Would you return, word for word, the lines of the data below from the line with "Open the DOUGLAS COLLECTION menu item" through the line with "You are a computer-use agent.", and no others?

§ **Items from a dataset**:
+-------+

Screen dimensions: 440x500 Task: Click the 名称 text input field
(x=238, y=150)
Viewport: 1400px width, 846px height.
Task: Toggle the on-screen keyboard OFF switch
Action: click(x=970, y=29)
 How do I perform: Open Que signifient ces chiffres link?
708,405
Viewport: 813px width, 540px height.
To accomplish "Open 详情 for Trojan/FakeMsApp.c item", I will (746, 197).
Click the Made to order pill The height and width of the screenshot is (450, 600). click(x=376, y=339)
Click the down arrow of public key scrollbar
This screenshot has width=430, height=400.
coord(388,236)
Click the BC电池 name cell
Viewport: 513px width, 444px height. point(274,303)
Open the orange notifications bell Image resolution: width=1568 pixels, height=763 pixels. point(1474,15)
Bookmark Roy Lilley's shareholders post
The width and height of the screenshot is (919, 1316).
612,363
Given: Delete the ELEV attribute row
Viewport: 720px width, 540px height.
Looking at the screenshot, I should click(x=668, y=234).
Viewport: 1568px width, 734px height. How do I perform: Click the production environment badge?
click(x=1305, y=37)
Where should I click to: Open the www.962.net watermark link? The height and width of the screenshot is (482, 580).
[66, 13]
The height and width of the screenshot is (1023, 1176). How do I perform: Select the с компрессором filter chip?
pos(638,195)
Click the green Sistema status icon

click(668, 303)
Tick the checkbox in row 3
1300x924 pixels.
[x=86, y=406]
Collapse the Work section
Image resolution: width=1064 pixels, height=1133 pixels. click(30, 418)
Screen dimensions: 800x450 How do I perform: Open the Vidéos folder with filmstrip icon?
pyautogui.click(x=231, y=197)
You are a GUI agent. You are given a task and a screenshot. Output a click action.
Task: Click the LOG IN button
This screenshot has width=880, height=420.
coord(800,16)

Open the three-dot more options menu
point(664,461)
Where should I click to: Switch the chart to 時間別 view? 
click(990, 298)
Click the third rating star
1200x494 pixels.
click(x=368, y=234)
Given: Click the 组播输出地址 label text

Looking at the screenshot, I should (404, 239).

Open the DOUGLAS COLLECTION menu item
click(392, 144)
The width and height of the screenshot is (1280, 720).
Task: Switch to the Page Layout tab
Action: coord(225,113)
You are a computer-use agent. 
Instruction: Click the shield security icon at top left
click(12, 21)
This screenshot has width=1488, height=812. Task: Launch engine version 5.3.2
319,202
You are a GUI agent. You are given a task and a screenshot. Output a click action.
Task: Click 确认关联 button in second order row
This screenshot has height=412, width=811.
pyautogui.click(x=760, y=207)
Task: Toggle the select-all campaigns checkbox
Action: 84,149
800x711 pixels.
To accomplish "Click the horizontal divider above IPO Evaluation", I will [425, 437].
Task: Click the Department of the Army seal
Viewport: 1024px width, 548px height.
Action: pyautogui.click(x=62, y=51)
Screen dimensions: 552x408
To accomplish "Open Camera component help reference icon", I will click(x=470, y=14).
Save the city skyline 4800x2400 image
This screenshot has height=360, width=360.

+-------+

§ **Written answer**:
Open the DOUGLAS COLLECTION menu item
click(392, 144)
The width and height of the screenshot is (1280, 720).
Task: Switch to the Page Layout tab
Action: coord(225,113)
You are a computer-use agent. 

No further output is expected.